PROBLEM: For the entries below, return the line holding "Turn on the Right position toggle" together with all lines after it, unchanged, and leave every picture out.

RECORDS PROVIDED:

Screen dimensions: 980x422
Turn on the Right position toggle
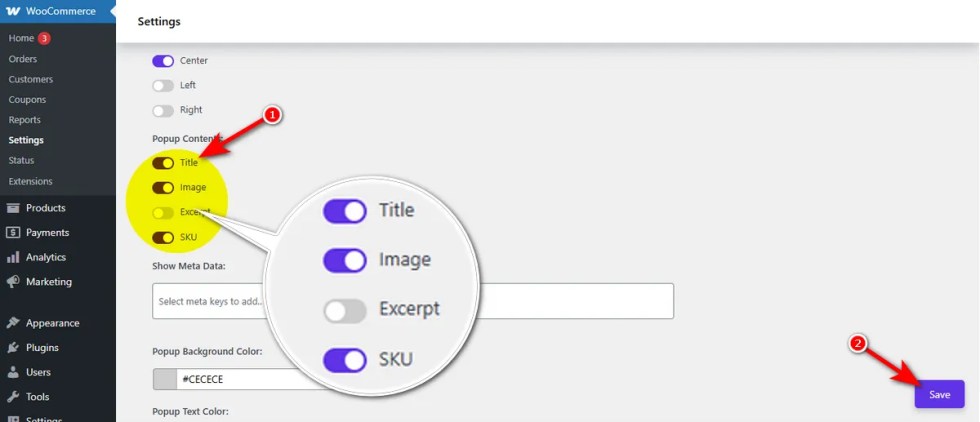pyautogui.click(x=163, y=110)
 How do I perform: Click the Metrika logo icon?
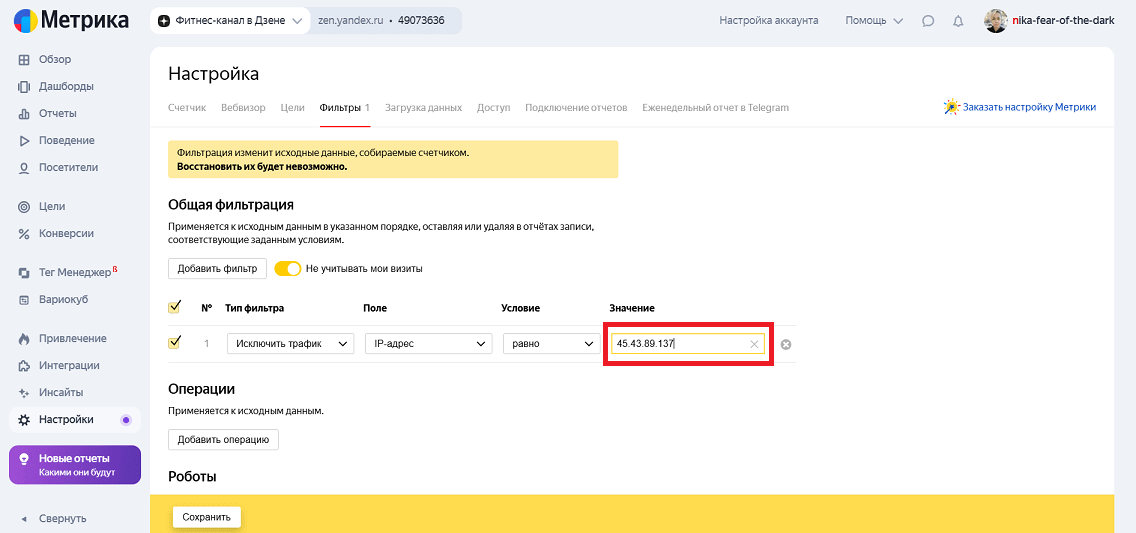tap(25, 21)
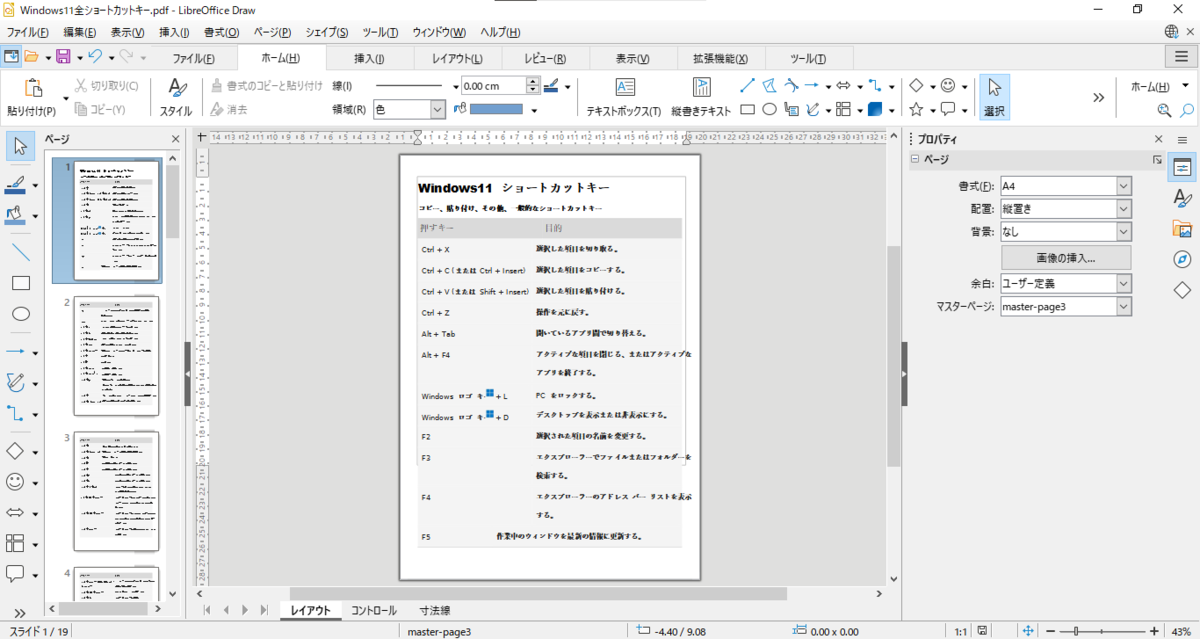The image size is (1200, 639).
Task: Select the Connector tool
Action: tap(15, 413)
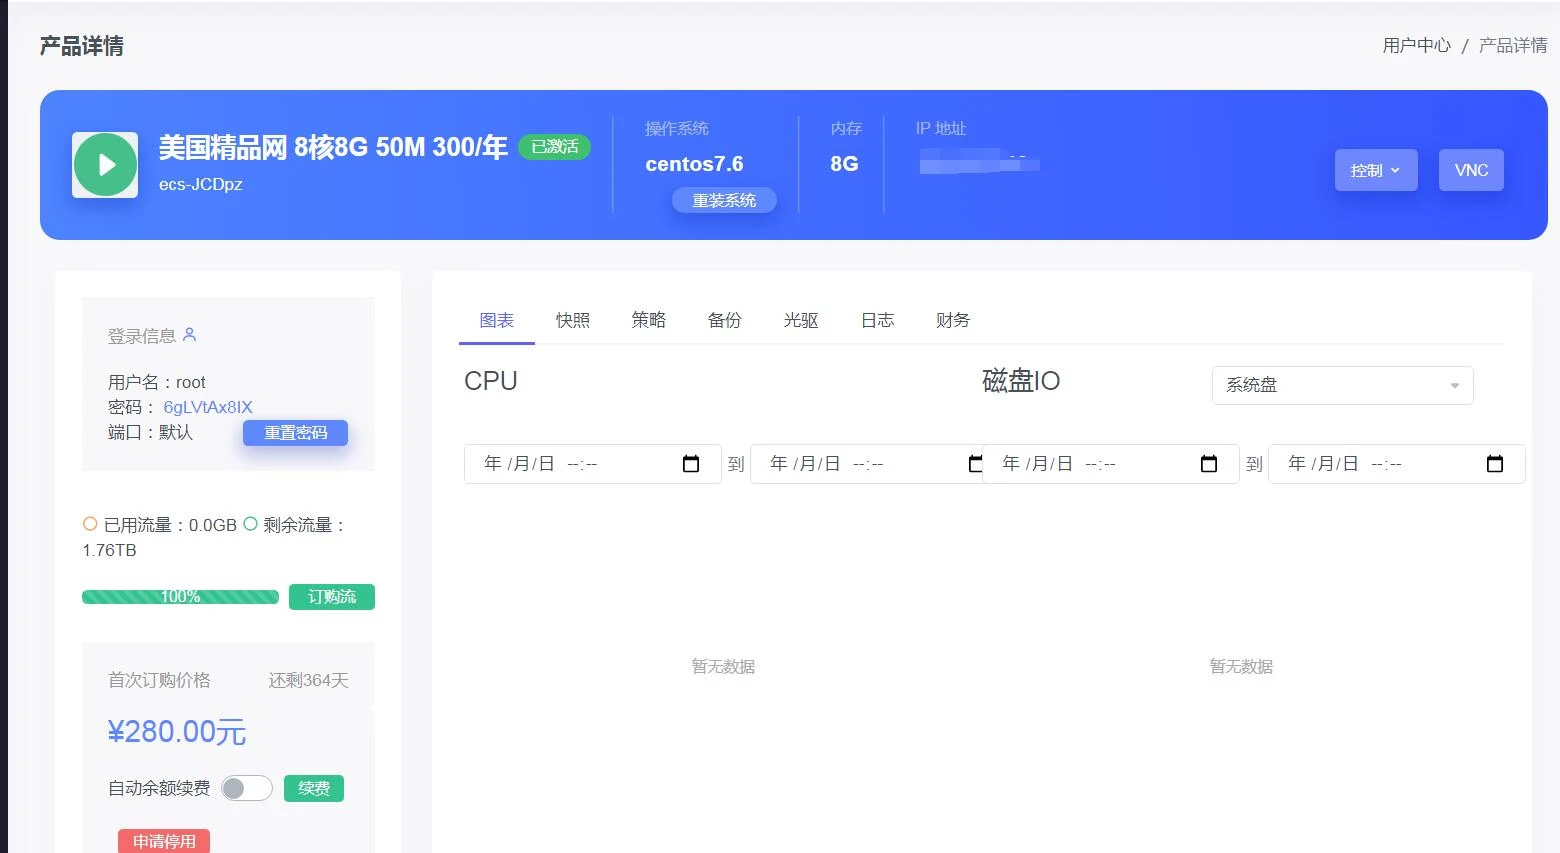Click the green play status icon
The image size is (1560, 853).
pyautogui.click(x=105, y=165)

TASK OUTPUT:
Turn on the Right position toggle
pyautogui.click(x=163, y=110)
 How do I perform: Click the Metrika logo icon?
tap(25, 21)
The image size is (1200, 639).
Task: Select the Connector tool
Action: tap(15, 413)
Click the green play status icon
The image size is (1560, 853).
pyautogui.click(x=105, y=165)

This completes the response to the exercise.